When parsing only a date (without time), LabVIEW adds 1 hour for some reason, so if you want midnight (start of the day), just add a zero for the hours.


That one hour simply depends on your time zone. You could argue it's an oversight of the LabVIEW programmers. If there is no time part in a text string it assumes 00:00 but treats that as UTC independent if the format string is indicating UTC conversion or not. But changing that now has quite some implications including potentially breaking about 20 years of existing code at thousands of sites worldwide.

 

Alternatively you can argue, if a date timestamp (sic) should even have any hourly part. What actually happens is that the internal time format of a timestamp is simply the number of seconds since January 1, 1904 00:00 GMT. There is no timezone in there, it is ALWAYS UTC. So the parsing simply parses the day, month and year part, converts it to that many number of seconds and is done.
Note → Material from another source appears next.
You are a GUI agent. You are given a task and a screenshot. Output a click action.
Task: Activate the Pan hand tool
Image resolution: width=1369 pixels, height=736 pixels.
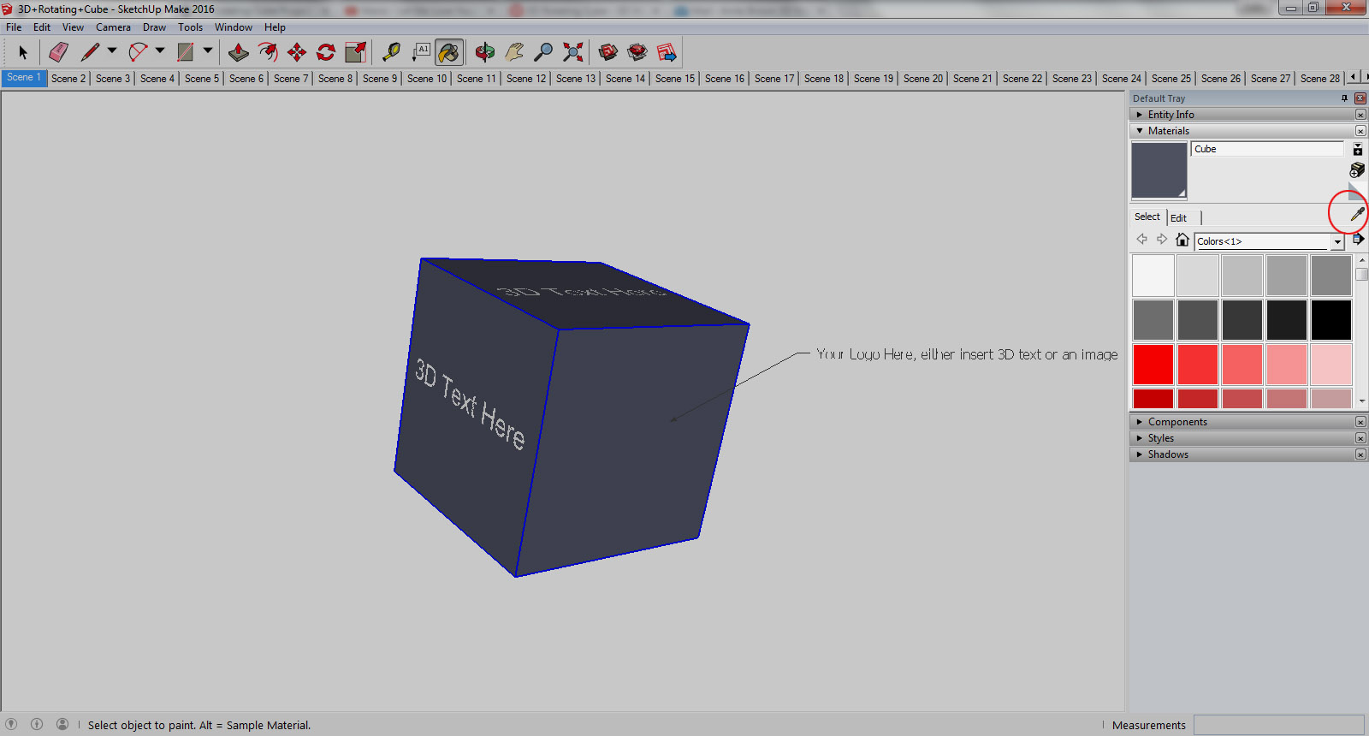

In the context of UTC, there is no hours, minutes and seconds and subseconds in that timestamp. So it's technically not wrong, but there is this inconsistency of the format string not indicating an UTC timestamp but the conversion still happening as if it was UTC.

 

And you can't otherwise trick this particular one. Using %^<%m/%d/%Y>T as format string simply causes the function to perform as it already did before, but this time correctly interpreting the string as in UTC time zone. 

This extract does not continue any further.